上達の指南
(5)伊田八段の鋭い決め手
(寄稿連載 2016/12/13読売新聞掲載) 伊田八段と鶴山七段は、次代を背負って立つ若手の逸材です。力のこもった熱戦を見せてくれました。
【局面図】黒1(173手目)の出から3とはねて、5のツケが鮮やかな決め手でした。白はノックアウトです。
黒5に白イと受けるのは、黒ロとつがれて、中央の白が取られています。
【参考図】局面図の10手前、▲と切りを入れたのに対し、△と実利を稼いだのが打ち過ぎでした。ここは白1と丁寧にあいさつし、黒2に白3とついでいれば形勢は白良しでした。黒はここから虎視たんたんと局面図の決め手を狙っていたようです。白は実利に走り、薄くなったのです。
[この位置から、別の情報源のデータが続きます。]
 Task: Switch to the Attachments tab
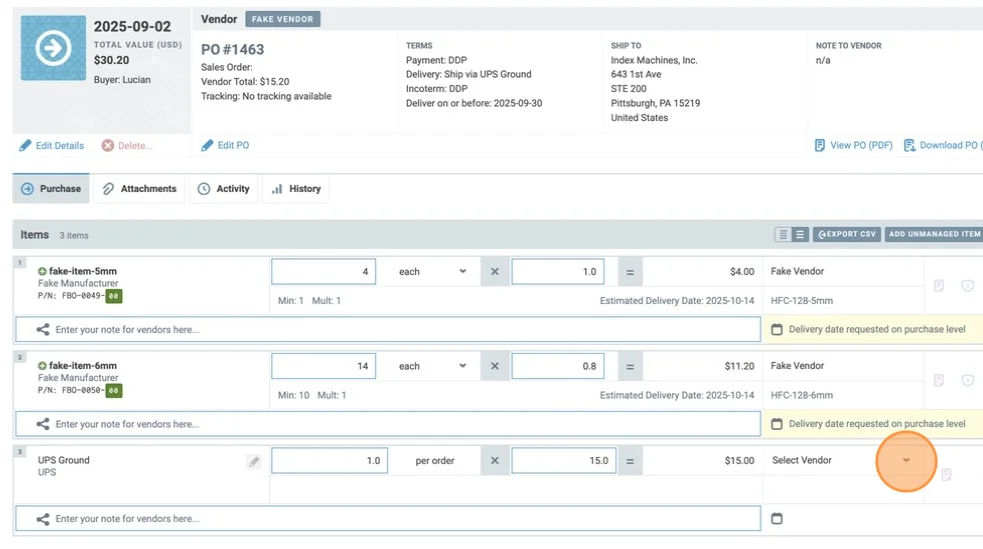pyautogui.click(x=139, y=189)
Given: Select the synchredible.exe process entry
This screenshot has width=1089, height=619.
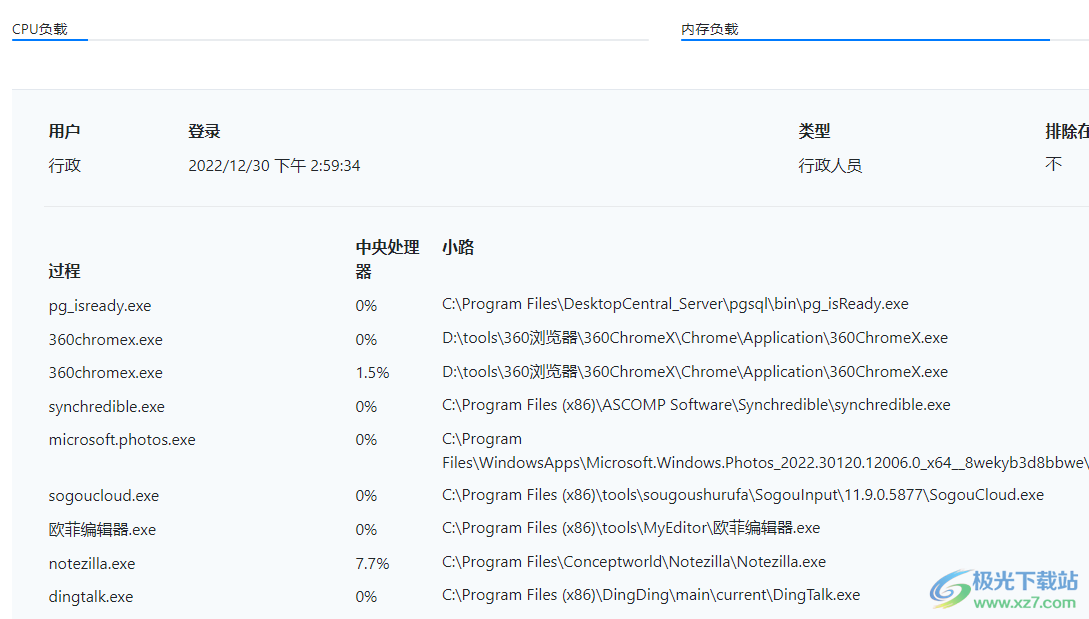Looking at the screenshot, I should [x=106, y=406].
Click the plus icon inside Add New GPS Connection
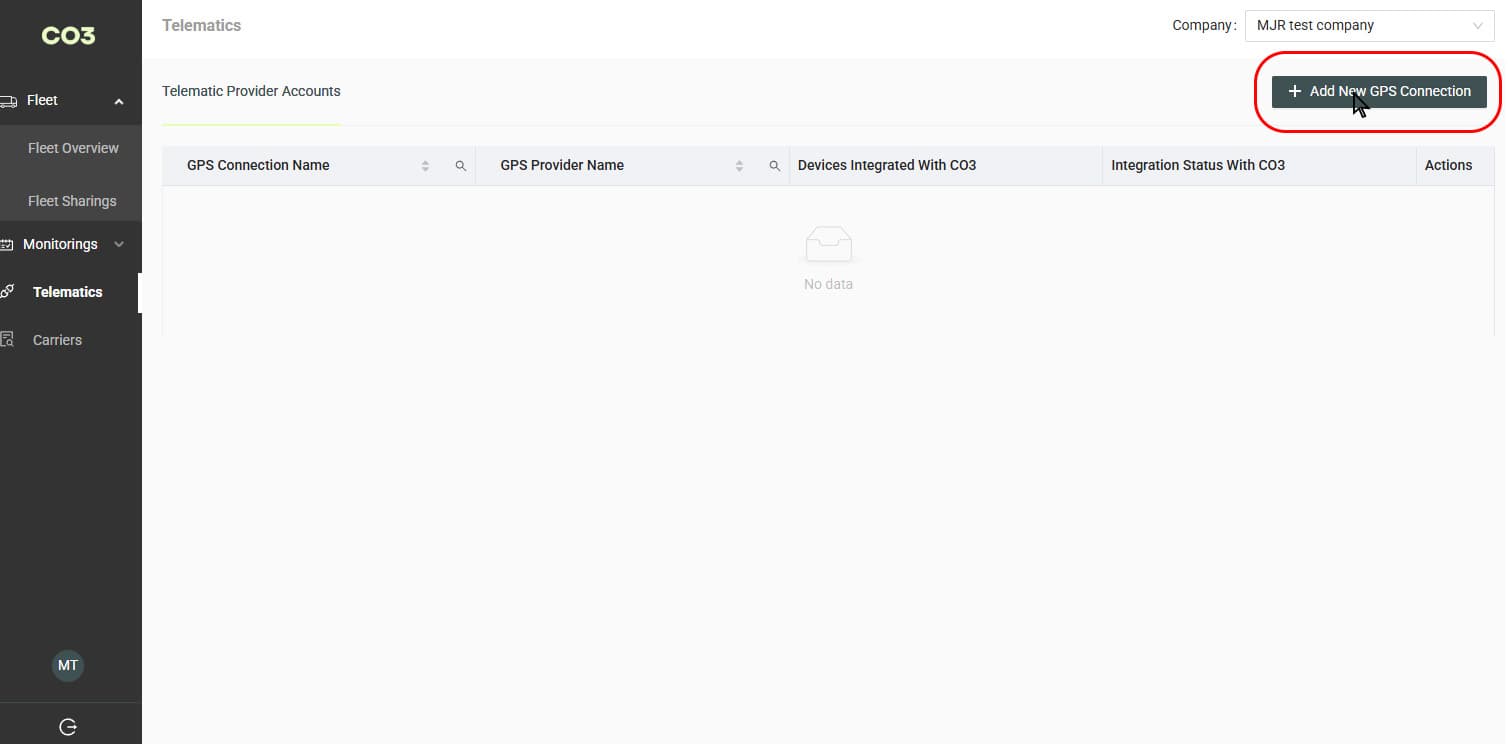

【変化図】局面図の黒1に白1とつぐのは、黒2の切りから6まで絞られ、8のコスミツケで上辺がそっくり黒地となります。白敗勢でしょう。
【実戦図】白1に黒2とつぎました。白3と切って紛れを求めましたが、黒4から6まで白3子だけでなく左上隅も取られました。黒8子は取れていますが、とてもフリカワリとは言えません。勝負あった、です。
白3に黒5と抱えるのはいけません。白A、黒4、白B、黒6、白Cの切りでややこしくなります。
伊田八段の深く鋭い読みには感心させられました。さすがに若くして十段のタイトルを獲得しただけのことはあります。
●メモ● 棋聖戦Bリーグは1組と2組があり、それぞれ8人の総当たり制。各組、上位2人が昇級、下位3人が降級する。2人は1組。鶴山七段は2勝5敗で降級、伊田八段は4勝3敗で残留の成績だった。2人の対戦は最終戦で、勝敗が逆なら同星となり、順位が下の伊田八段が降級だった。